### Rows from a dataset
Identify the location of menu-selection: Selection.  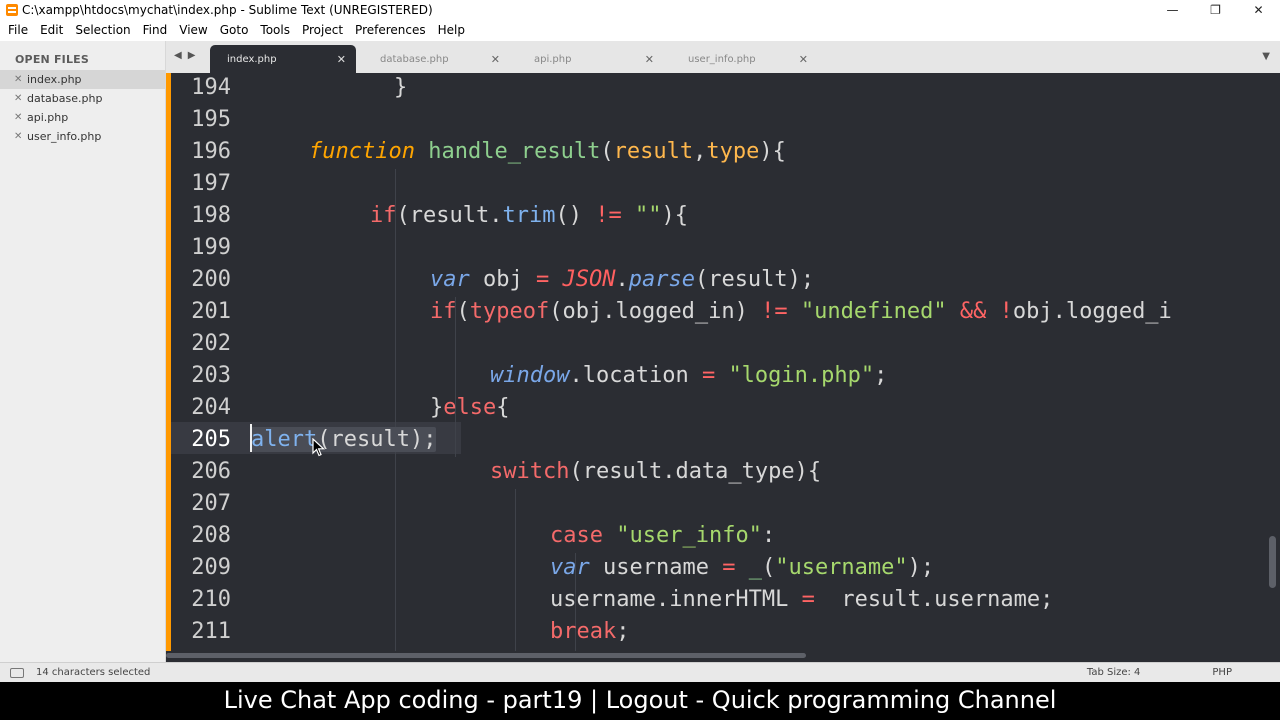
(102, 30).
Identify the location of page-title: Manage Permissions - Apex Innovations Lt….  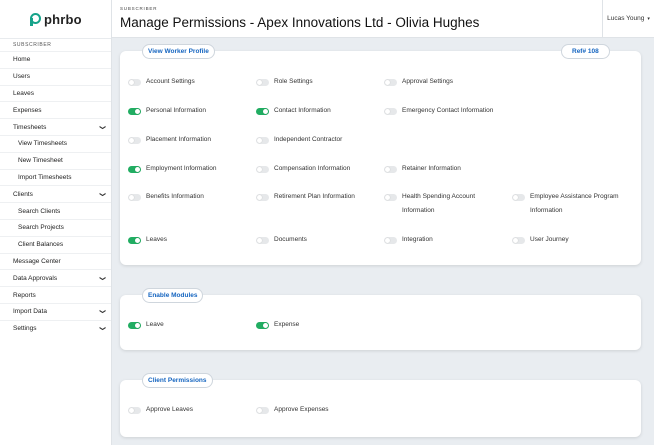
(300, 22).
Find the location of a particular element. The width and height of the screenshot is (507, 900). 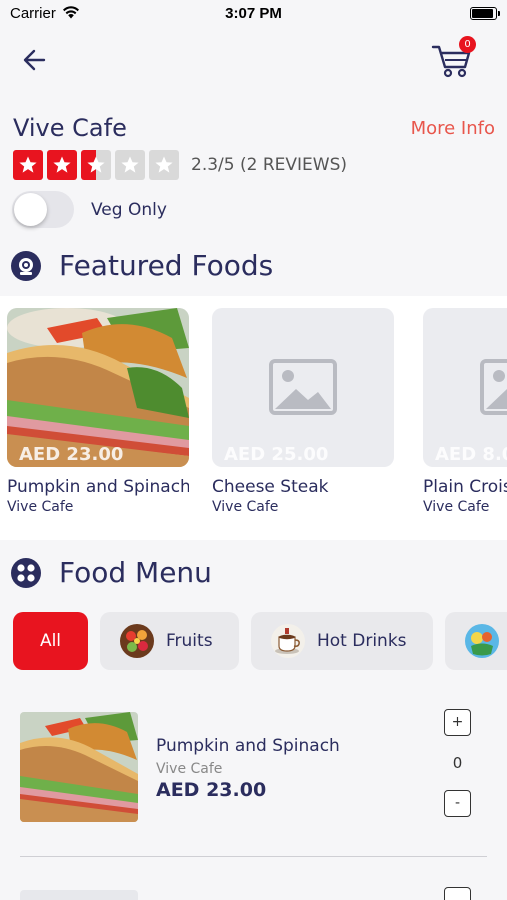

quantity-increase-button: + is located at coordinates (458, 722).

### Job
Rewrite the rows between the line holding "Find the location" and the end of the rows, inclusive, substituting "screen image" for "screenshot" and keeping everything else the same. Leave the pictures out of your answer.

### Reply
Find the location of a particular element. The width and height of the screen image is (507, 900). 

quantity-increase-button: + is located at coordinates (458, 722).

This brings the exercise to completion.